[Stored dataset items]

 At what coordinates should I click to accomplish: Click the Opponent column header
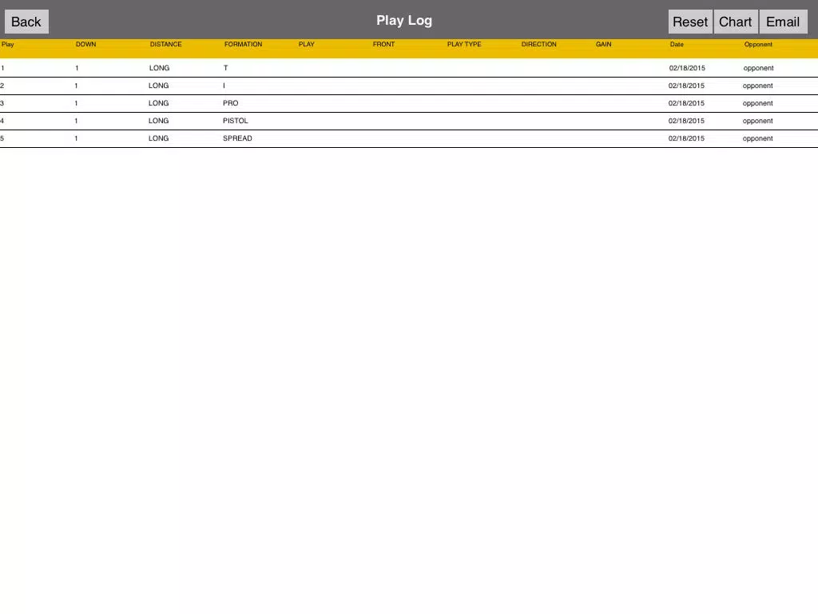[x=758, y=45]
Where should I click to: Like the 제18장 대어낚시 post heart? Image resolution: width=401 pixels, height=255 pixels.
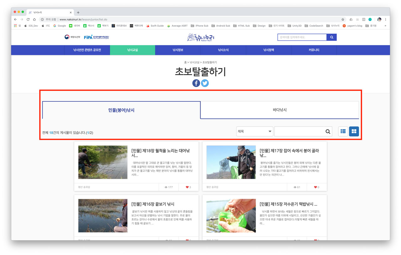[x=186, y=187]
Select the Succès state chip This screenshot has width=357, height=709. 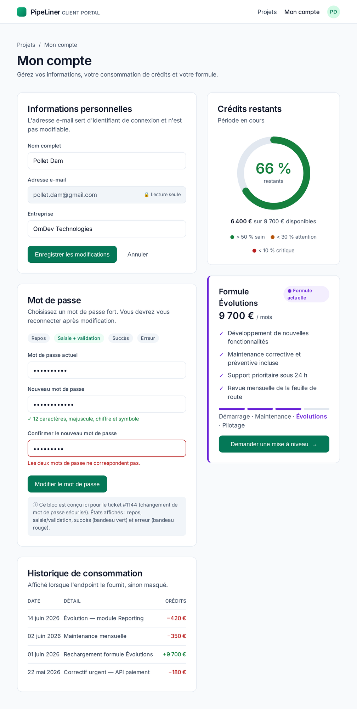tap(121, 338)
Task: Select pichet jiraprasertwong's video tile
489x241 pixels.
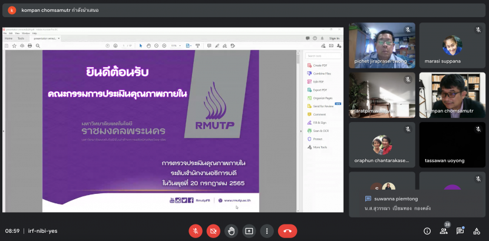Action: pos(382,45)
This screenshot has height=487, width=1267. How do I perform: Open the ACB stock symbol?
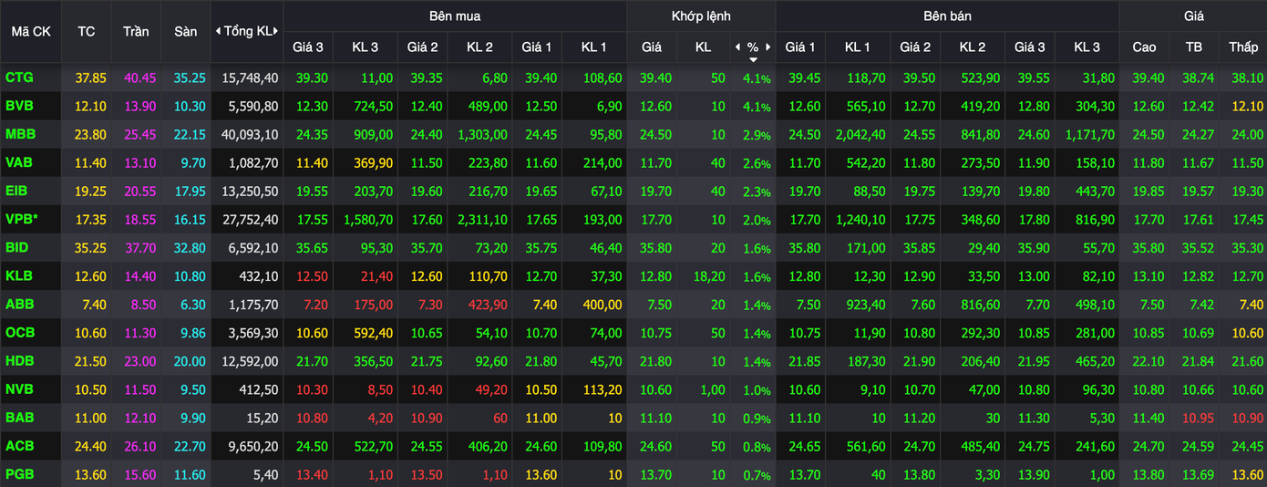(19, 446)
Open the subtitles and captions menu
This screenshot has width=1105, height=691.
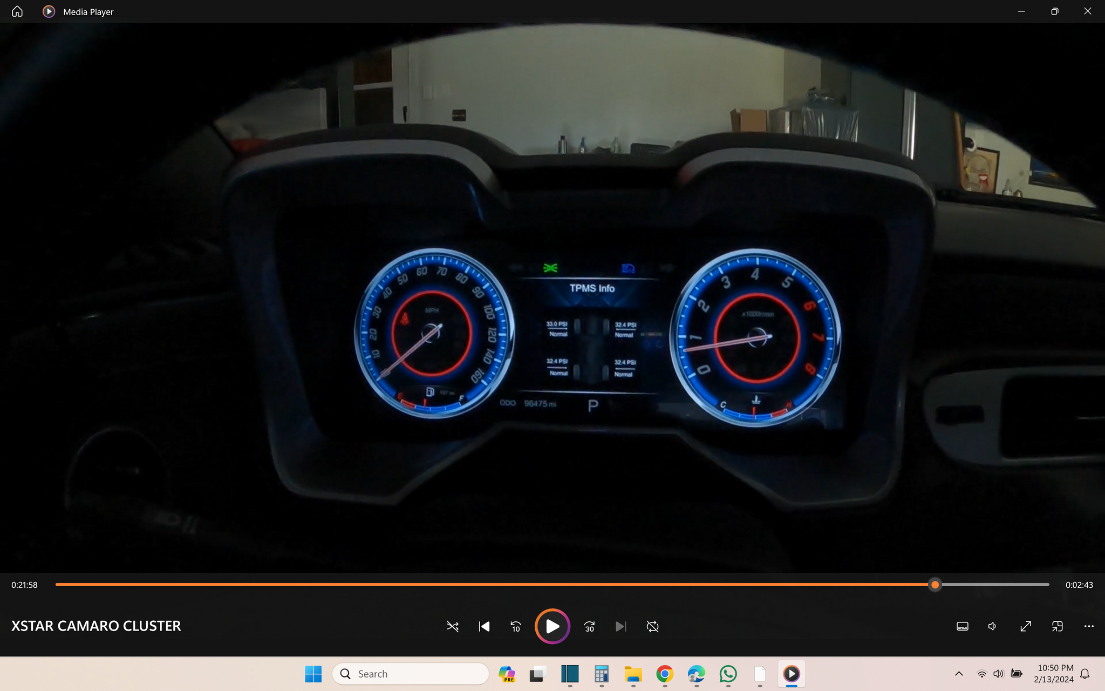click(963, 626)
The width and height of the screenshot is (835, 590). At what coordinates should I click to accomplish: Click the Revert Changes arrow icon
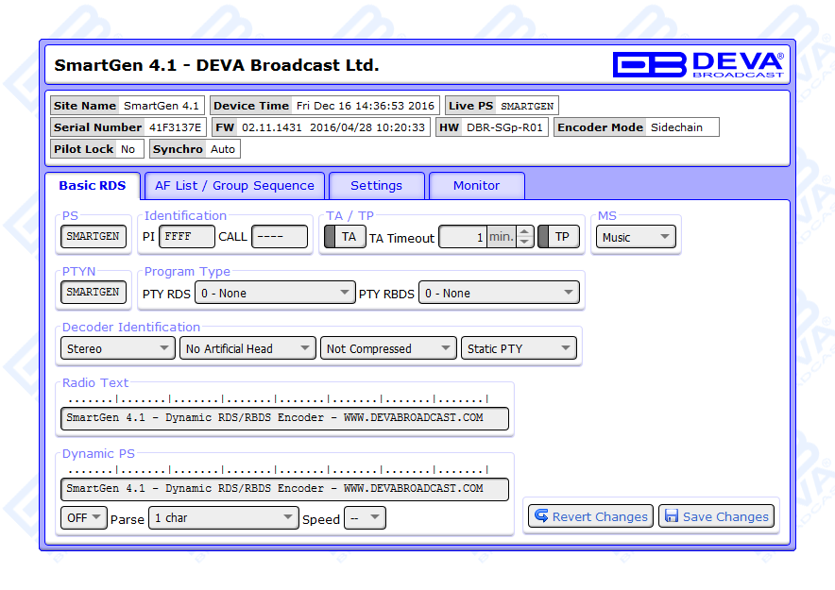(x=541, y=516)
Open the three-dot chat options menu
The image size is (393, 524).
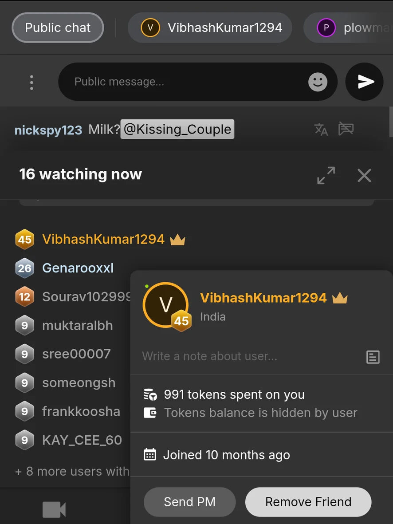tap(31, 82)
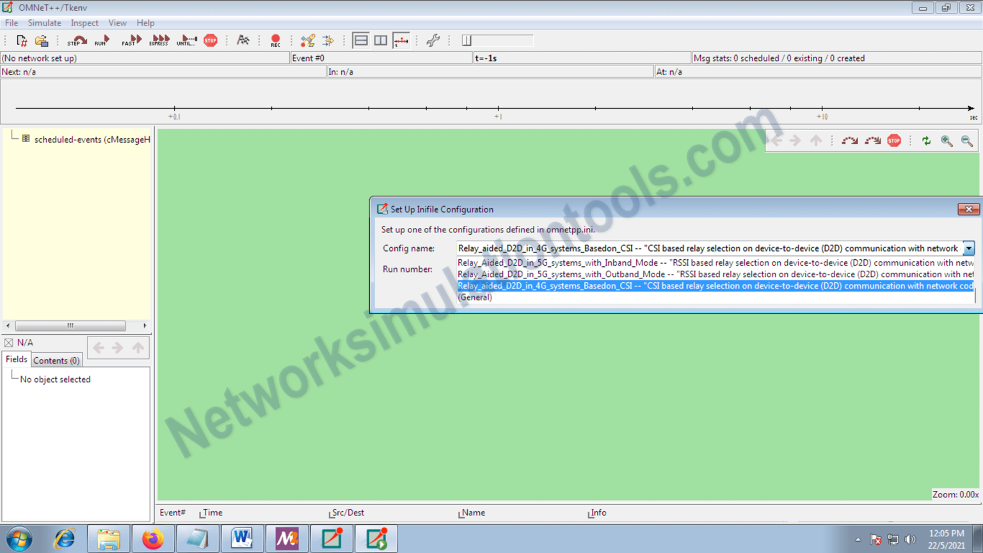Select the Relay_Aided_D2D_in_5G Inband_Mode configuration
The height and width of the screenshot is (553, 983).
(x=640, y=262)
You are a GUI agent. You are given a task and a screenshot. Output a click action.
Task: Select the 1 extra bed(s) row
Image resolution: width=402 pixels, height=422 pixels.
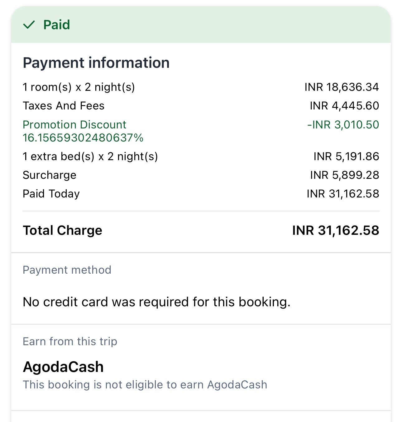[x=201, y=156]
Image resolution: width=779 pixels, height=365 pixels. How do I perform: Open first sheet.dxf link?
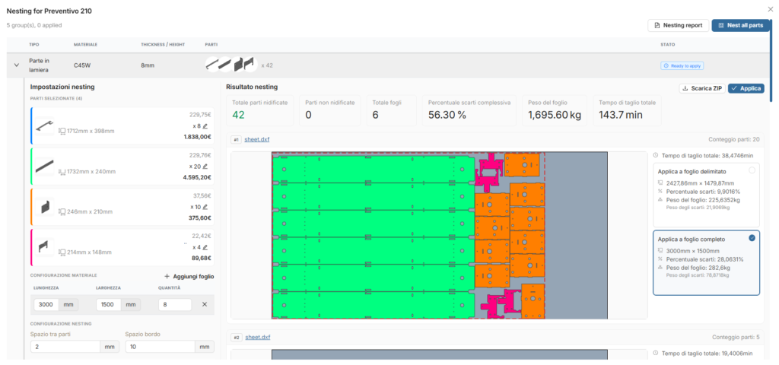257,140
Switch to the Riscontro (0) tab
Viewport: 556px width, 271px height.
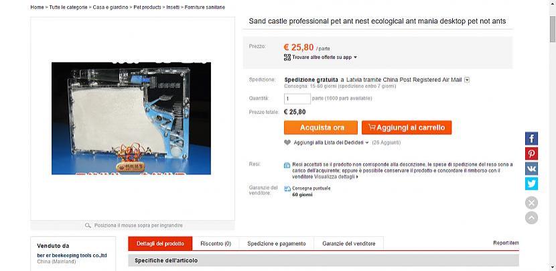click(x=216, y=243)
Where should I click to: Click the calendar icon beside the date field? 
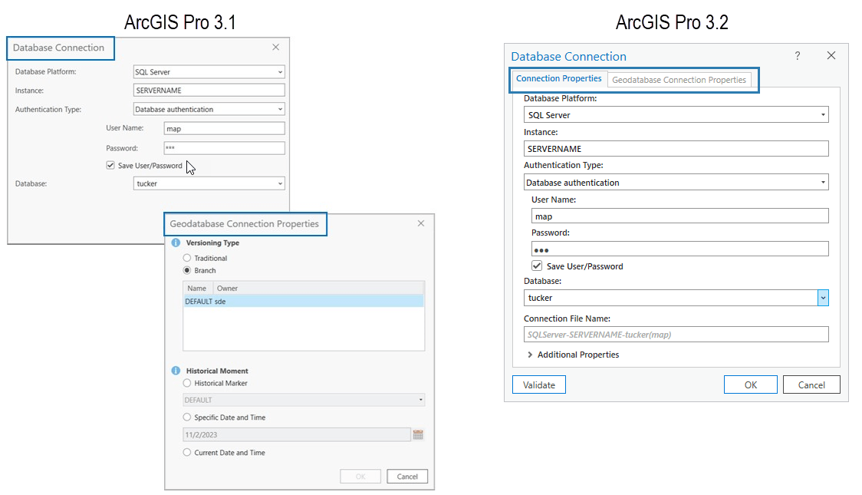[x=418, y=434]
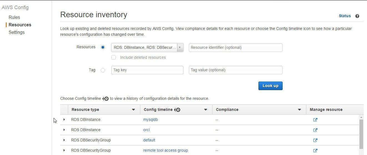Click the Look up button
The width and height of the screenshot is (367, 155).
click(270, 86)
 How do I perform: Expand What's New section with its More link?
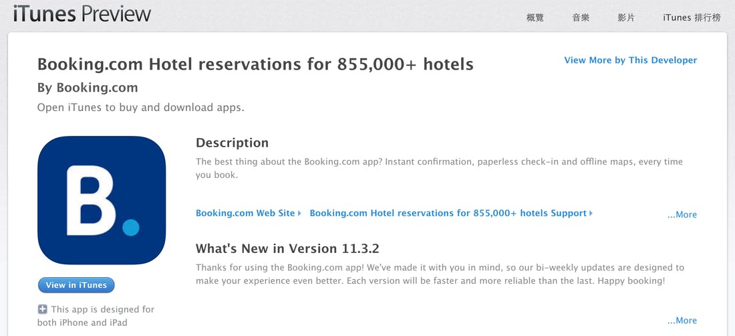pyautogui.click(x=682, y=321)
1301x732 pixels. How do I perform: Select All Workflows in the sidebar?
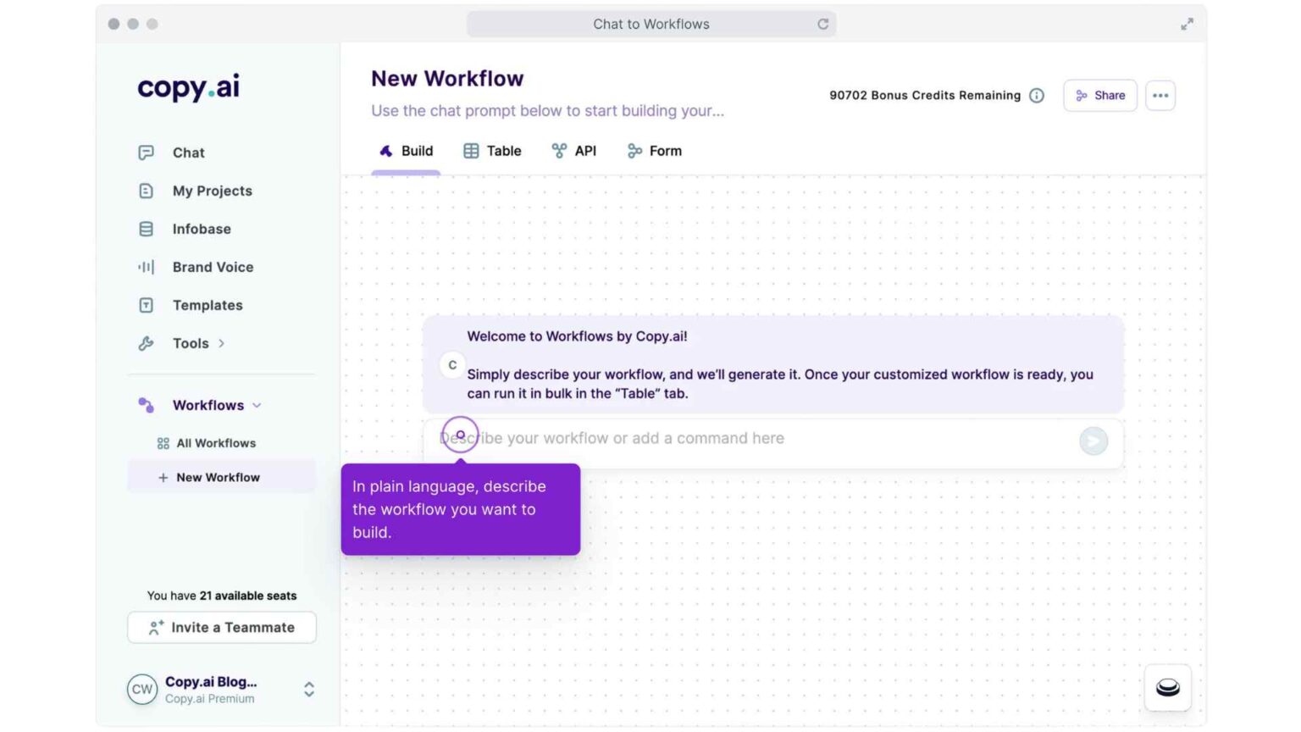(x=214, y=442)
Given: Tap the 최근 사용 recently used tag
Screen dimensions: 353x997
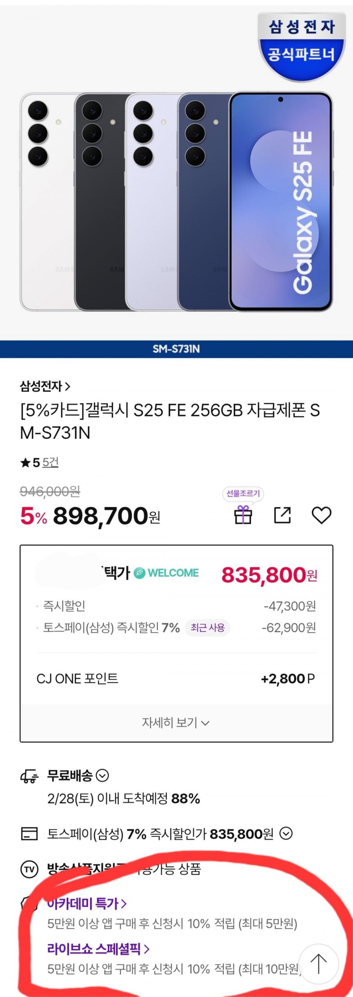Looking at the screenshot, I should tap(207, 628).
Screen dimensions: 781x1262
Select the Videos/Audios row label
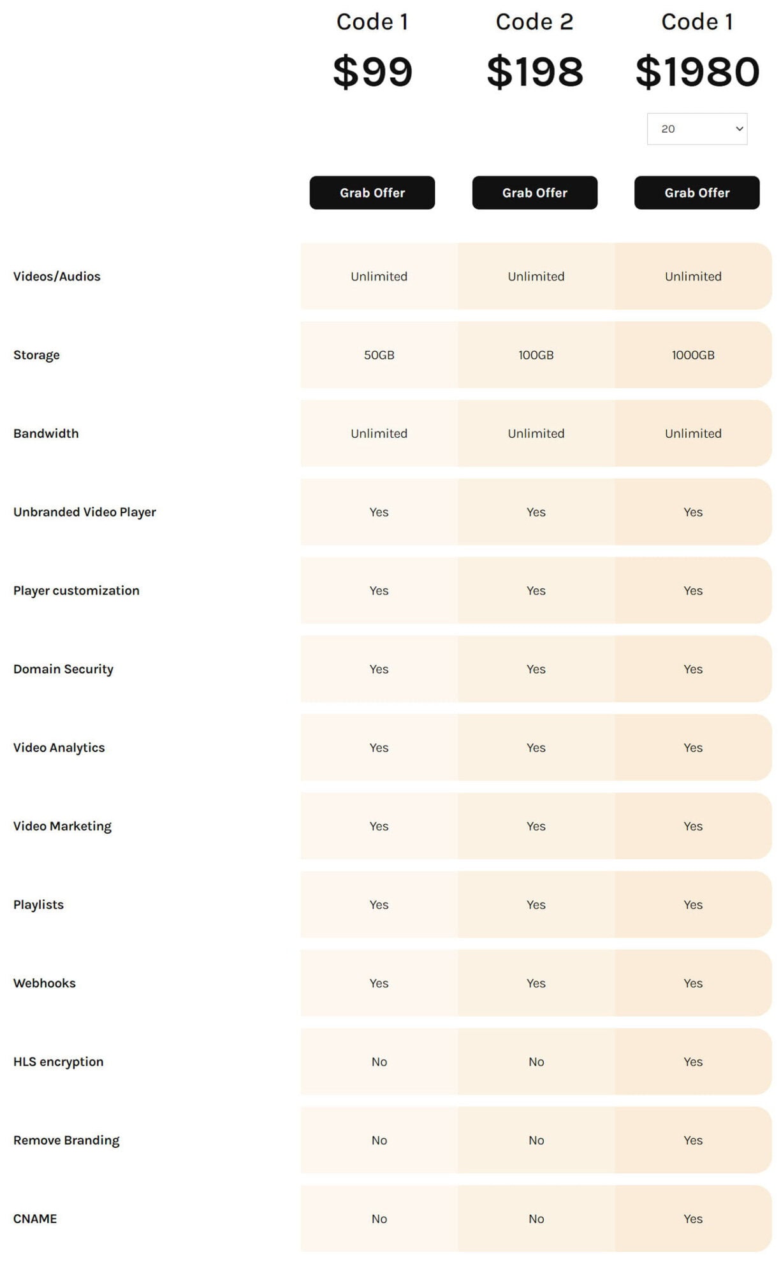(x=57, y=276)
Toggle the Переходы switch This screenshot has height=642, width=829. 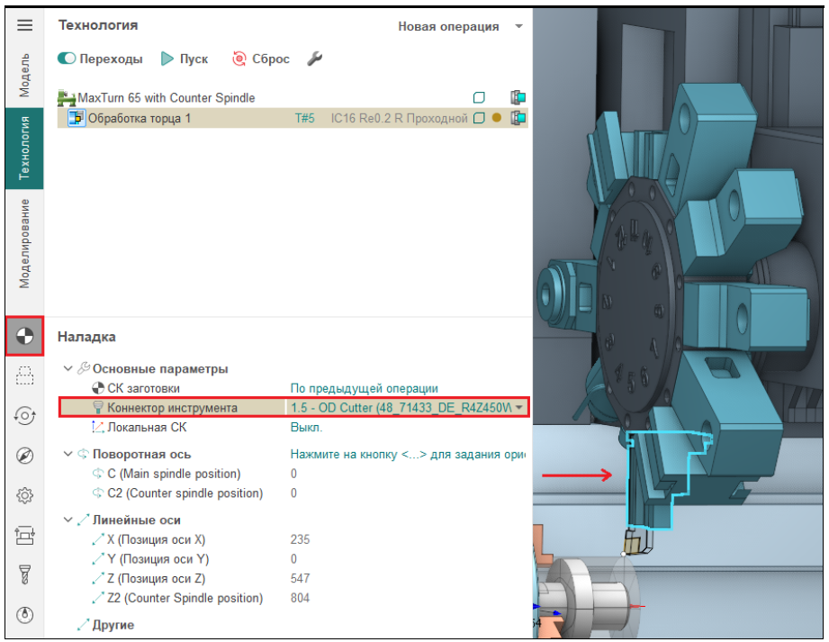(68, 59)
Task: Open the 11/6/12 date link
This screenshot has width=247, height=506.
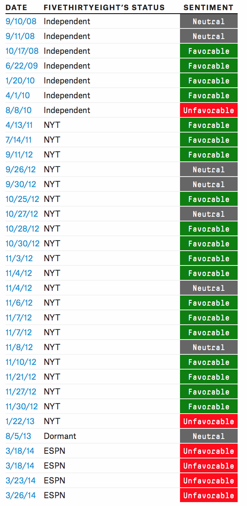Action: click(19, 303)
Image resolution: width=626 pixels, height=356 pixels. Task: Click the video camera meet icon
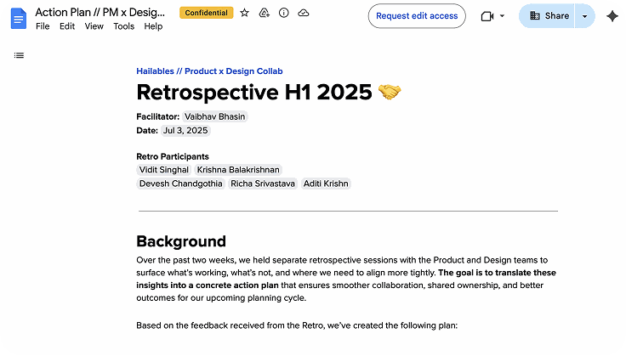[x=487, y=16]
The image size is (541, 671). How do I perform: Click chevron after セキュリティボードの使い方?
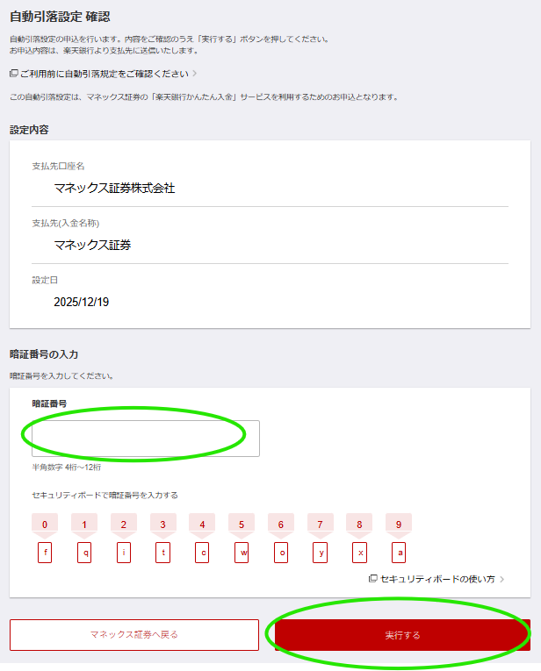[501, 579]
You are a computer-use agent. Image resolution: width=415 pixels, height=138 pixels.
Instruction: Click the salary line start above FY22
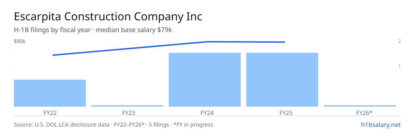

Exercise goal => For every line of the data above that contains "agent", copy that line.

Response to this exercise =>
You are a GUI agent. You are given a task and a screenshot. Output a click action.
You are a computer-use agent. Image resolution: width=415 pixels, height=138 pixels.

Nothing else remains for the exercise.